- vendredi 9 janvier 2026
Le Parti socialiste s’inquiète vivement de l’interpellation à Paris de Stéphane Galais et Thomas Gibert, deux porte-paroles de la Confédération paysanne, placés en garde à vue pour outrage et rébellion alors qu’ils participaient à une manifestation.
Cette mobilisation visait à dénoncer à la fois la procédure d’abattage total d’un élevage à la suite d’un cas de dermatose nodulaire contagieuse (DNC), et la signature de l’accord de libre-échange Mercosur par l’Union européenne.
Le Parti socialiste réaffirme avec force que :
- Le droit de manifester pacifiquement et de faire entendre des revendications syndicales ou politiques constitue un droit fondamental de notre République ;
- La liberté syndicale ne saurait être criminalisée ou réprimée, quelles que soient les convictions des personnes mobilisées ;
- La gestion de l’ordre public doit s’exercer dans le strict respect des libertés publiques, en particulier dans des contextes de fortes tensions sociales.
Au regard des éléments rapportés par les représentants syndicaux et par des élu·es présents sur place, le Parti socialiste considère que cette interpellation apparaît disproportionnée. À ce titre, nous demandons la libération immédiate des deux syndicalistes.

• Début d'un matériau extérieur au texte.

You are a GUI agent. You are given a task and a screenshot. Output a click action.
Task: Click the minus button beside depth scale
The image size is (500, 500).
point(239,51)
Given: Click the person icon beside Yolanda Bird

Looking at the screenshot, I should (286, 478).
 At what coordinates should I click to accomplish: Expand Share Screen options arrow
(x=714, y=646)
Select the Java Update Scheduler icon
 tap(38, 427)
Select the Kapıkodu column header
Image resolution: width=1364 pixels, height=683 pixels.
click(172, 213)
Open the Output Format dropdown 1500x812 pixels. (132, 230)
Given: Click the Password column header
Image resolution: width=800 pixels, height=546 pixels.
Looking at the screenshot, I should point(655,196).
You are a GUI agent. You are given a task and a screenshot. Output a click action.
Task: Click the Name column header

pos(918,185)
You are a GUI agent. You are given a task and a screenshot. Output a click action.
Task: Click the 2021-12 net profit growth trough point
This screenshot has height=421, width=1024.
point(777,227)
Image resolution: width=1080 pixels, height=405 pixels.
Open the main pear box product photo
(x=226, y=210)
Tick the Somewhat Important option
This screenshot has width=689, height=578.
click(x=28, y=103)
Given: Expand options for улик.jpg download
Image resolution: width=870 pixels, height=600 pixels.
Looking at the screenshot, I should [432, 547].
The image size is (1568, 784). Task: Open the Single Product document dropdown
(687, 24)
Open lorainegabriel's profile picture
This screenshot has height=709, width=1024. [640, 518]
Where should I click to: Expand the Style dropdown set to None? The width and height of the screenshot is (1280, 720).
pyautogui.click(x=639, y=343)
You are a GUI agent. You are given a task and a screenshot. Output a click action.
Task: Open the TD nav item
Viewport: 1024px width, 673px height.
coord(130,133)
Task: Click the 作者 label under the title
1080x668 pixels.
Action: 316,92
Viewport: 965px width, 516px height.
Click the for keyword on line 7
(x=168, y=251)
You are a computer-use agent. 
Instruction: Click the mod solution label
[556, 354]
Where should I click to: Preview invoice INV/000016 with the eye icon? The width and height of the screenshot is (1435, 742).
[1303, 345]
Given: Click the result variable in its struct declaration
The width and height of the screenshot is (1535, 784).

Les socialistes appellent également à une clarification rapide et transparente des circonstances de ces interpellations, afin de garantir le plein respect des principes républicains d’égalité devant la loi et de liberté syndicale.
À l’heure où le monde agricole traverse une période de tensions profondes et d’inquiétudes légitimes, le Parti socialiste appelle l’ensemble des forces républicaines à privilégier le dialogue, la concertation et la recherche de solutions politiques durables, plutôt que l’escalade et la confrontation.